Publication

Risk Stratification of Patients with Peripheral Arterial Disease and Abdominal Aortic Aneurysm Using Aortic Augmentation Index

Journal Paper/Review - Oct 9, 2015

Units
PubMed
Doi

Citation
Beckmann M, Jacomella V, Kohler M, Lachat M, Salem A, Amann-Vesti B, Husmann M. Risk Stratification of Patients with Peripheral Arterial Disease and Abdominal Aortic Aneurysm Using Aortic Augmentation Index.

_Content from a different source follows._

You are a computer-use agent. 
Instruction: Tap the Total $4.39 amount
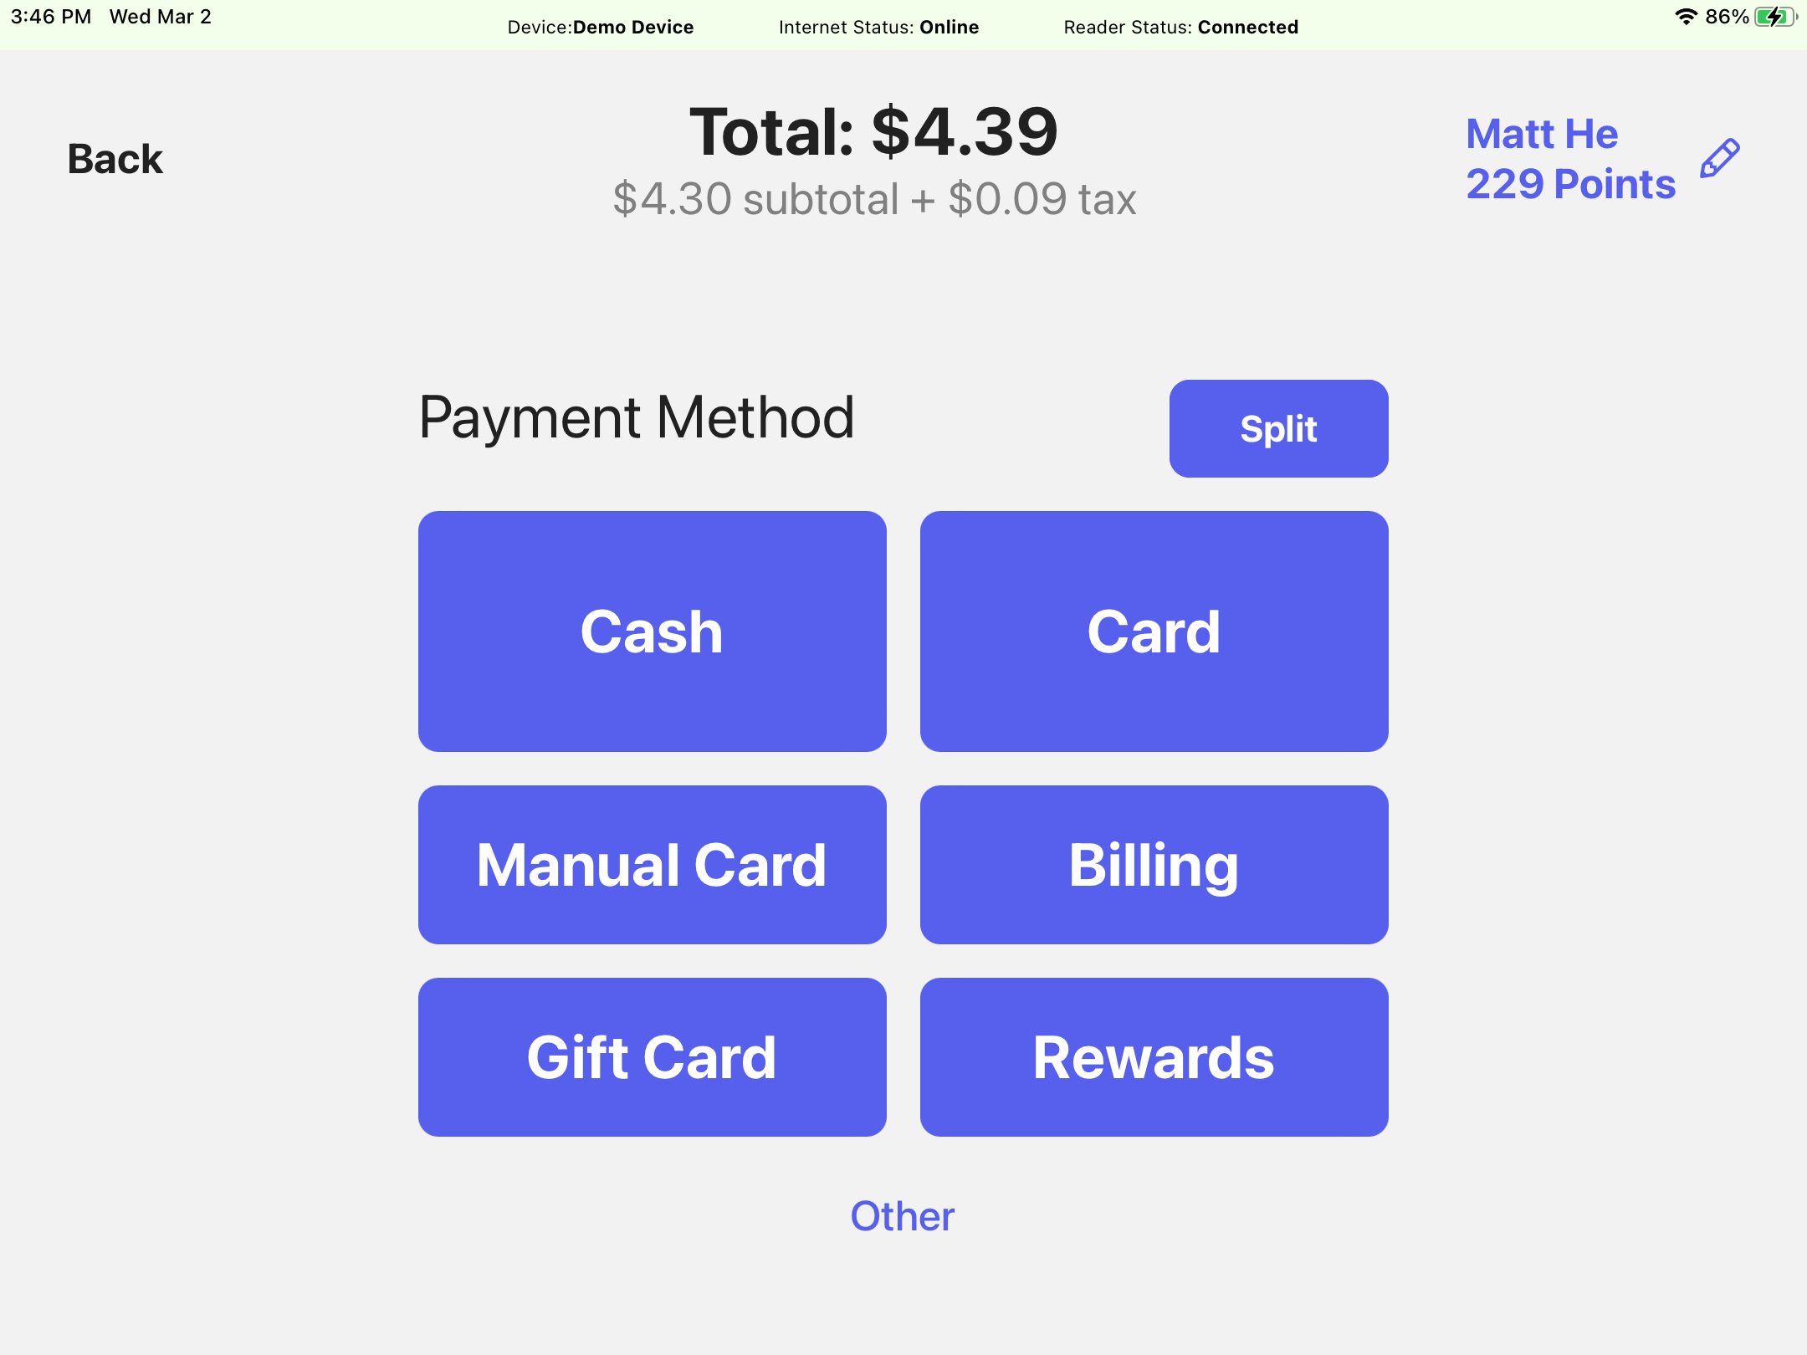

PloS one 2015; 10:e0139887.
Type
Journal Paper/Review (English)
Journal
PloS one 2015; 10
Publication Date
Oct 9, 2015
Issn Electronic
1932-6203
Pages
e0139887
Brief description/objective

BACKGROUND
Central augmentation index (cAIx) is an indicator for vascular stiffness. Obstructive and aneurysmatic vascular disease can affect pulse wave propagation and reflection, causing changes in central aortic pressures.

AIM
To assess and compare cAIx in patients with peripheral arterial disease (PAD) and / or abdominal aortic aneurysm (AAA).

METHODS
cAIx was assessed by radial applanation tonometry (Sphygmocor) in a total of 184 patients at a tertiary referral centre. Patients were grouped as having PAD only, AAA only, or both AAA and PAD. Differences in cAIx measurements between the three patient groups were tested by non-parametric tests and stepwise multivariate linear regression analysis to investigate associations with obstructive or aneurysmatic patterns of vascular disease.

RESULTS
In the study sample of 184 patients, 130 had PAD only, 20 had AAA only, and 34 patients had both AAA and PAD. Mean cAIx (%) was 30.5 ± 8.2 across all patients. It was significantly higher in females (35.2 ± 6.1, n = 55) than males (28.4 ± 8.2, n = 129), and significantly higher in patients over 80 years of age (34.4 ± 6.9, n = 22) than in those under 80 years (30.0 ± 8.2, n = 162). Intergroup comparison revealed a significant difference in cAIx between the three patient groups (AAA: 27.3 ± 9.5; PAD: 31.4 ± 7.8; AAA & PAD: 28.8 ± 8.5). cAIx was significantly lower in patients with AAA, higher in patients with both AAA and PAD, and highest in patients with PAD only (beta = 0.21, p = 0.006).

CONCLUSION
Non-invasive assessment of arterial stiffness in high-risk patients indicates that cAIx differs according to the pattern of vascular disease. Measurements revealed significantly higher cAIx values for patients with obstructive peripheral arterial disease than for patients with aneurysmatic disease.